The 1981 me was a sophomore at Kapaun Mount Carmel and not interested in Wichita State baseball, at all. Obviously, I lacked guidance and good role models because nobody pulled me aside to say “Hey, Joe Carter is a great baseball player and you might want to see him play, if for no other reason than to say you did.”
Nobody did that for me - Steve Boleski, I’m looking at you. I’m here to help you out in 2014.
Interest is dipping in Wichita State baseball because the Shockers are average and have been for several years. While weather is a factor, the excitement (and fans) that used to fill Eck Stadium for a game against Oklahoma State or Kansas is slipping away.

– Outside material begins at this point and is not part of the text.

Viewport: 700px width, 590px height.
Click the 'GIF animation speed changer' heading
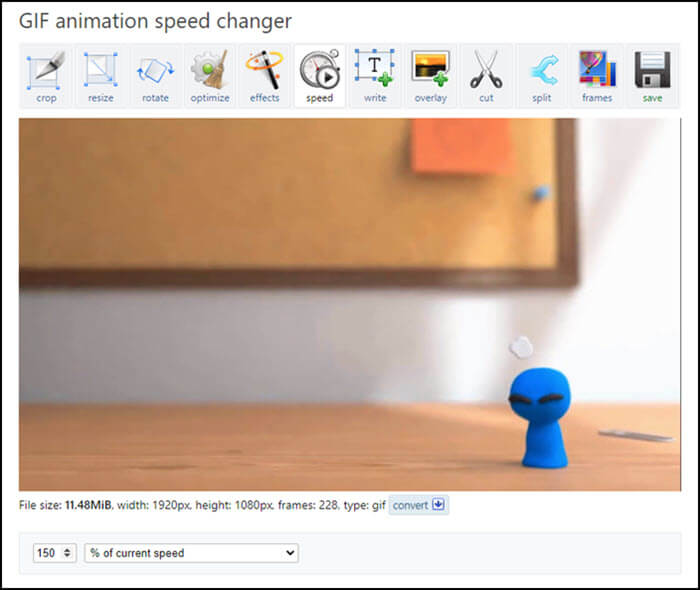[155, 20]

So some of you may have missed Casey Gillaspie’s talents. The WSU first baseman, named Friday as one of 30 players on the Golden Spikes Award watch list, is one of the nation’s best hitters. I can’t guarantee he will play in the big leagues, but people smarter than I are confident. He appears to be a solid bet as a first-round draft pick, a rarity for Shocker position players.
Here they are: Joseph Krsnich (1972, Yankees), Joe Carter (1981, Cubs), Russ Morman (1983, White Sox), Conor Gillaspie (2008 Giants).
WSU plays its final home series this weekend. Casey Gillaspie enters Friday’s game against Dallas Baptist ranking in the top 20 nationally in nine offensive categories, including:
- Batting average, .401 (13th)
- Home runs, 13 (7th)
- On-base percentage, .511 (4th)
- Slugging percentage, .689 (5th)
- Walks, 41 (4th)
He is the first Shocker to hit more than 11 homers since 2004, a feat made more impressive by the BBCOR bats that tone down the pop since introduced in 2011. Since 2000, only Chris O’Brien (2011), Conor Gillaspie (2008) and Brian Burgamy (2002) have hit .400 for the Shockers.
Gillaspie is one of the greatest hitters in a program full of them, a status that might get overlooked because of the team’s struggles. Learn from my mistake – it’s worth a trip to Eck Stadium to see a rare talent finish his days in a Shocker uniform.